» **文档节选**
_ _ _ _ _ _ _
• Hadoop伪分布式安装


    伪分布式只需要一台服务器就可以完成,搭建集群之前需要selinux和防火墙

    1.安装java并配置环境变量

    [root@node1 ~]# tar -xf jdk-8u144-linux-x64.gz -C /usr/
    [root@node1 ~]# ln -sv /usr/jdk1.8.0_144/ /usr/java
    "/usr/java" -> "/usr/jdk1.8.0_144/"
    
    [root@node1 ~]# cat /etc/profile.d/java.sh
    export JAVA_HOME=/usr/java
    export PATH=$PATH:$JAVA_HOME/bin
    
    [root@node1 ~]# source /etc/profile.d/java.sh
    [root@node1 ~]# java -version                 
    java version "1.8.0_144"
    Java(TM) SE Runtime Environment (build 1.8.0_144-b01)
    Java HotSpot(TM) 64-Bit Server VM (build 25.144-b01, mixed mode)
    

    2.安装hadoop程序并配置环境变量

    [root@node1 ~]# tar xf hadoop-2.9.2.tar.gz -C /usr
    [root@node1 ~]# ln -sv /usr/hadoop-2.9.2/ /usr/hadoop
    "/usr/hadoop" -> "/usr/hadoop-2.9.2/"
_ _ _ _ _ _ _
目标位置记录:
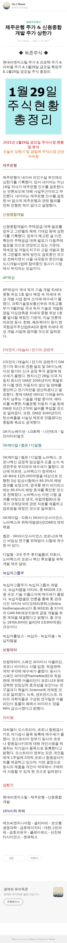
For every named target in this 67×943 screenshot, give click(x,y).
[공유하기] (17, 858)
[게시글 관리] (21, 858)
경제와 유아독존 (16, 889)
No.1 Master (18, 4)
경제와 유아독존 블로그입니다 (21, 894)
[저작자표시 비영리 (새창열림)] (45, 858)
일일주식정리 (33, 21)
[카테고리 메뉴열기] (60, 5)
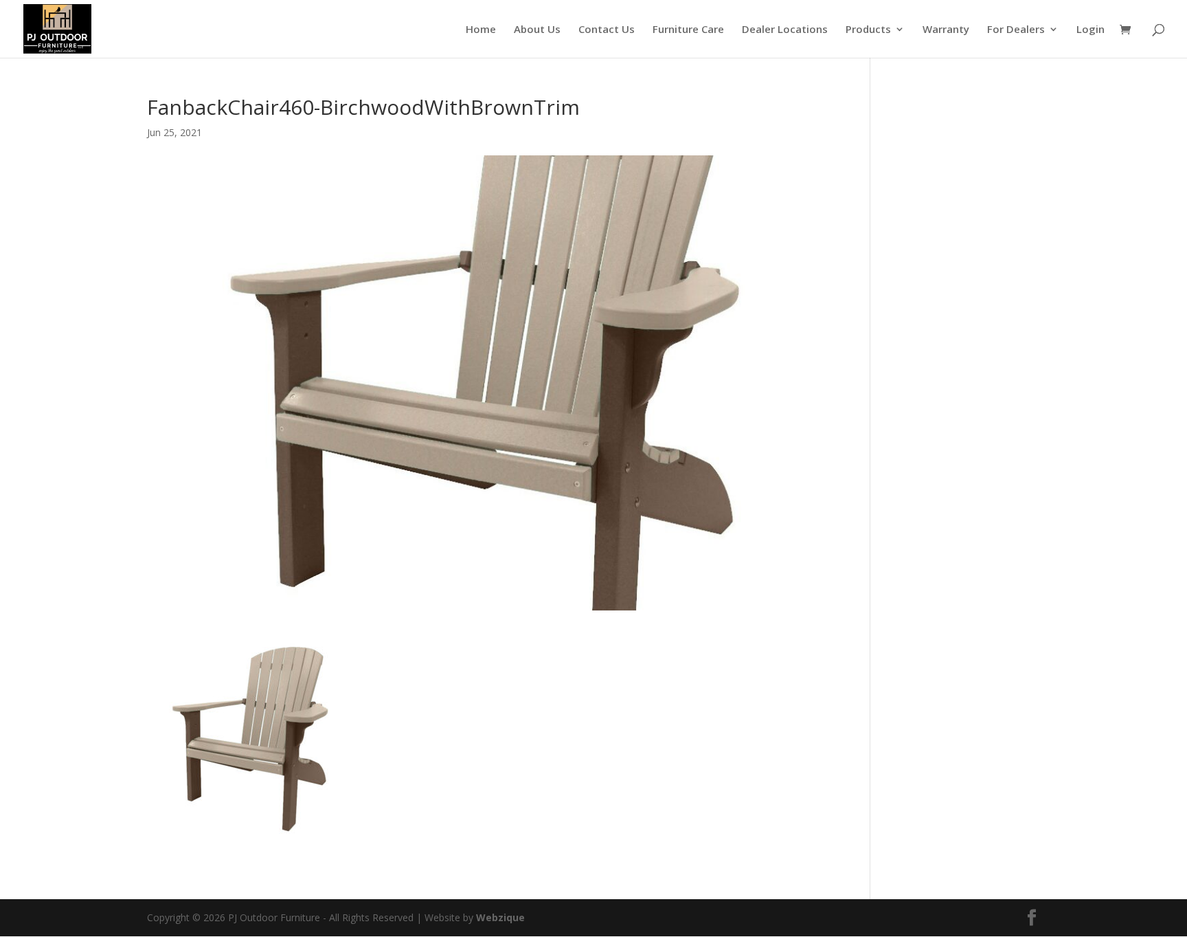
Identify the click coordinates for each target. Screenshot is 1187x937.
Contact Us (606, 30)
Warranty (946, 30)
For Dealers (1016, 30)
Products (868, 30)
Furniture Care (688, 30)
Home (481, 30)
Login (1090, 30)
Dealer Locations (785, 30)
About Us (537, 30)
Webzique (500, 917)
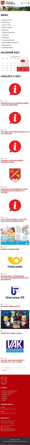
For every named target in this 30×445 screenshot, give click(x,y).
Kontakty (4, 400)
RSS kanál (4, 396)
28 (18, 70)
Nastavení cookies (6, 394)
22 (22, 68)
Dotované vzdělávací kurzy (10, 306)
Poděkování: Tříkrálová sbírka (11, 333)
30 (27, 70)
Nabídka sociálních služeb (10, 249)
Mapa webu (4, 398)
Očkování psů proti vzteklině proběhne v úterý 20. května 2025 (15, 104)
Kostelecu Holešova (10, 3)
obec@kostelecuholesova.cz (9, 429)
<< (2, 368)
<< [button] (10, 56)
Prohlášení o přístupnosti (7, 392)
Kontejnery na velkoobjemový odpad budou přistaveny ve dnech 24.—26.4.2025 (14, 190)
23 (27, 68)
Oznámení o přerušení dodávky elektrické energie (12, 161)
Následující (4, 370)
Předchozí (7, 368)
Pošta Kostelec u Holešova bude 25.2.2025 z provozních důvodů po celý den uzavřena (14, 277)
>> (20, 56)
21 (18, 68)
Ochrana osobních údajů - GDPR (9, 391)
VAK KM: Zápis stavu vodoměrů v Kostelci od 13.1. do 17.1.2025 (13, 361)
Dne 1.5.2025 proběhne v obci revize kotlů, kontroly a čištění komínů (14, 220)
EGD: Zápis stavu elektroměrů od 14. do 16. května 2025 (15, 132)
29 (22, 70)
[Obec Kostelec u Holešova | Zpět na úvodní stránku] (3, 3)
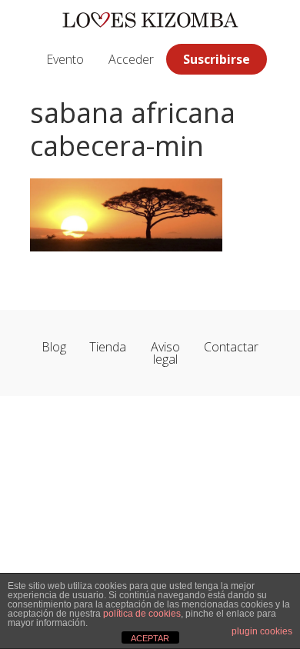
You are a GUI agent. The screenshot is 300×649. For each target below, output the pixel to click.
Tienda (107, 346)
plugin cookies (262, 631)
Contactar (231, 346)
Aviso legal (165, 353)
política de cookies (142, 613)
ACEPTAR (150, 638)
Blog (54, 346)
_ _ _ _ _ _ _
» **练习要求**
• 1. 能否把Hadoop伪分布式安装文档中以含有“[root@node1 ~]# source”的词句开头、到“Environment (build 1.8.0_144-b01)”为止的那部分一字不差地复制出来？
• 2. Hadoop伪分布式安装文档中的“安装java并配置环境变量”这句话，译成英文该怎么说？

» **逐题结果**
• 1.
[root@node1 ~]# source /etc/profile.d/java.sh
    [root@node1 ~]# java -version                 
    java version "1.8.0_144"
    Java(TM) SE Runtime Environment (build 1.8.0_144-b01)

• 2. Install Java and configure the environment variables.